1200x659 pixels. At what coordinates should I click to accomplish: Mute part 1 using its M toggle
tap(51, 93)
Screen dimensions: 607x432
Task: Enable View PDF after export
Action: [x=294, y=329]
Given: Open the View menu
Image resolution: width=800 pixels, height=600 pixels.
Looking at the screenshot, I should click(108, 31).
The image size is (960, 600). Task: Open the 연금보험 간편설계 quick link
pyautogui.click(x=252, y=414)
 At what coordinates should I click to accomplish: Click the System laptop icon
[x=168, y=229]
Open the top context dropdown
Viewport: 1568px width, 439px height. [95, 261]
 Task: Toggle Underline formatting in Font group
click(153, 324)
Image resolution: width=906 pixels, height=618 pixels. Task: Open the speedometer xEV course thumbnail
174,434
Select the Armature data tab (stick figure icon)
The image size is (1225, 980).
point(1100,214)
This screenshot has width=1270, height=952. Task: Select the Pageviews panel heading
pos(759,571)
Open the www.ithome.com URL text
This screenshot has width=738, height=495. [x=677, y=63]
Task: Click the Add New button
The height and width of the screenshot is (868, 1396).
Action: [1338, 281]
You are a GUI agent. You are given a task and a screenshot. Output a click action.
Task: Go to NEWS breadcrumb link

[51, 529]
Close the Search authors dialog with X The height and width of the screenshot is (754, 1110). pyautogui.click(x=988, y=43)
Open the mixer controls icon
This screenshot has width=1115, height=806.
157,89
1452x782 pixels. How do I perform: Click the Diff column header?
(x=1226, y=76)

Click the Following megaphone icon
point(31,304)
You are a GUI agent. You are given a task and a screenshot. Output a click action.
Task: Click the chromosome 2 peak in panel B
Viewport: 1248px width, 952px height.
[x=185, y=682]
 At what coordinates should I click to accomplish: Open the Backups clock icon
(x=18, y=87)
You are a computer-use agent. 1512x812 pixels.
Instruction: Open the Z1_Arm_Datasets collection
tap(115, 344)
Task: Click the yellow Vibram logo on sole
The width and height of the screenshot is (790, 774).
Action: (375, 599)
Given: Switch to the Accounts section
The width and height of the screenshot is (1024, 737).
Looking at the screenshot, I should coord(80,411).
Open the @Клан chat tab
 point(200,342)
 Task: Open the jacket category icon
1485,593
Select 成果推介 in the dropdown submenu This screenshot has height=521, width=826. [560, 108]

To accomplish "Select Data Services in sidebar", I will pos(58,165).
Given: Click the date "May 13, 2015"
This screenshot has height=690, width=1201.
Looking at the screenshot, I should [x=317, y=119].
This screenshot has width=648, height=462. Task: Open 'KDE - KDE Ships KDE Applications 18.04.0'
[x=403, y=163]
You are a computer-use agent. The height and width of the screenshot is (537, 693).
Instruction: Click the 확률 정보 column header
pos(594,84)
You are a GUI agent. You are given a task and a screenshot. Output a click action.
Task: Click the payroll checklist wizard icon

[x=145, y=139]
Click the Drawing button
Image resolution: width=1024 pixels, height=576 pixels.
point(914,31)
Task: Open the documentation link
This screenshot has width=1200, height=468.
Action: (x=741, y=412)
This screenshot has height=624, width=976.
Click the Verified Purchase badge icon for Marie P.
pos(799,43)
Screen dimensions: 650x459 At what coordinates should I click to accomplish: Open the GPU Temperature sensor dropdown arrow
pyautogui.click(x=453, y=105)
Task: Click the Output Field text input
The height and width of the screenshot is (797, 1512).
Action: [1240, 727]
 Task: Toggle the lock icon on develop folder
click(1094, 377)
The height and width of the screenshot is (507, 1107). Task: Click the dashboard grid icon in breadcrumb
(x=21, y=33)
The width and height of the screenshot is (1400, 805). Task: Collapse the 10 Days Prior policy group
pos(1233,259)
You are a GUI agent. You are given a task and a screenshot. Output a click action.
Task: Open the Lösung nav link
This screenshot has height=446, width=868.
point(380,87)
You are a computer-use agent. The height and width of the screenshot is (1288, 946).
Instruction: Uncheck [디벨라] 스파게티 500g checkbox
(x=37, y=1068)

──────────

• [Instructions for the task]: Rewrite the listing above as a numbered list with one line per item, leaving out the blank lines.

• [Completed task]:
1. 1200x659 pixels. At what coordinates should I click to accomplish: Mute part 1 using its M toggle
2. tap(51, 93)
3. Screen dimensions: 607x432
4. Task: Enable View PDF after export
5. Action: [x=294, y=329]
6. Given: Open the View menu
7. Image resolution: width=800 pixels, height=600 pixels.
8. Looking at the screenshot, I should click(108, 31).
9. The image size is (960, 600). Task: Open the 연금보험 간편설계 quick link
10. pyautogui.click(x=252, y=414)
11.  At what coordinates should I click to accomplish: Click the System laptop icon
12. [x=168, y=229]
13. Open the top context dropdown
14. Viewport: 1568px width, 439px height. [95, 261]
15.  Task: Toggle Underline formatting in Font group
16. click(153, 324)
17. Image resolution: width=906 pixels, height=618 pixels. Task: Open the speedometer xEV course thumbnail
18. 174,434
19. Select the Armature data tab (stick figure icon)
20. The image size is (1225, 980).
21. point(1100,214)
22. This screenshot has width=1270, height=952. Task: Select the Pageviews panel heading
23. pos(759,571)
24. Open the www.ithome.com URL text
25. This screenshot has width=738, height=495. [x=677, y=63]
26. Task: Click the Add New button
27. The height and width of the screenshot is (868, 1396).
28. Action: [1338, 281]
29. You are a GUI agent. You are given a task and a screenshot. Output a click action.
30. Task: Go to NEWS breadcrumb link
31. [51, 529]
32. Close the Search authors dialog with X The height and width of the screenshot is (754, 1110). pyautogui.click(x=988, y=43)
33. Open the mixer controls icon
34. This screenshot has width=1115, height=806.
35. 157,89
36. 1452x782 pixels. How do I perform: Click the Diff column header?
37. (x=1226, y=76)
38. Click the Following megaphone icon
39. point(31,304)
40. You are a GUI agent. You are given a task and a screenshot. Output a click action.
41. Task: Click the chromosome 2 peak in panel B
42. Viewport: 1248px width, 952px height.
43. [x=185, y=682]
44.  At what coordinates should I click to accomplish: Open the Backups clock icon
45. (x=18, y=87)
46. You are a computer-use agent. 1512x812 pixels.
47. Instruction: Open the Z1_Arm_Datasets collection
48. tap(115, 344)
49. Task: Click the yellow Vibram logo on sole
50. The width and height of the screenshot is (790, 774).
51. Action: (375, 599)
52. Given: Switch to the Accounts section
53. The width and height of the screenshot is (1024, 737).
54. Looking at the screenshot, I should coord(80,411).
55. Open the @Клан chat tab
56.  point(200,342)
57.  Task: Open the jacket category icon
58. 1485,593
59. Select 成果推介 in the dropdown submenu This screenshot has height=521, width=826. [560, 108]
60. To accomplish "Select Data Services in sidebar", I will pos(58,165).
61. Given: Click the date "May 13, 2015"
62. This screenshot has height=690, width=1201.
63. Looking at the screenshot, I should [x=317, y=119].
64. This screenshot has width=648, height=462. Task: Open 'KDE - KDE Ships KDE Applications 18.04.0'
65. [x=403, y=163]
66. You are a computer-use agent. The height and width of the screenshot is (537, 693).
67. Instruction: Click the 확률 정보 column header
68. pos(594,84)
69. You are a GUI agent. You are given a task and a screenshot. Output a click action.
70. Task: Click the payroll checklist wizard icon
71. [x=145, y=139]
72. Click the Drawing button
73. Image resolution: width=1024 pixels, height=576 pixels.
74. point(914,31)
75. Task: Open the documentation link
76. This screenshot has width=1200, height=468.
77. Action: (x=741, y=412)
78. This screenshot has height=624, width=976.
79. Click the Verified Purchase badge icon for Marie P.
80. pos(799,43)
81. Screen dimensions: 650x459 At what coordinates should I click to accomplish: Open the GPU Temperature sensor dropdown arrow
82. pyautogui.click(x=453, y=105)
83. Task: Click the Output Field text input
84. The height and width of the screenshot is (797, 1512).
85. Action: [1240, 727]
86.  Task: Toggle the lock icon on develop folder
87. click(1094, 377)
88. The height and width of the screenshot is (507, 1107). Task: Click the dashboard grid icon in breadcrumb
89. (x=21, y=33)
90. The width and height of the screenshot is (1400, 805). Task: Collapse the 10 Days Prior policy group
91. pos(1233,259)
92. You are a GUI agent. You are given a task and a screenshot. Output a click action.
93. Task: Open the Lösung nav link
94. This screenshot has height=446, width=868.
95. point(380,87)
96. You are a computer-use agent. The height and width of the screenshot is (1288, 946).
97. Instruction: Uncheck [디벨라] 스파게티 500g checkbox
98. (x=37, y=1068)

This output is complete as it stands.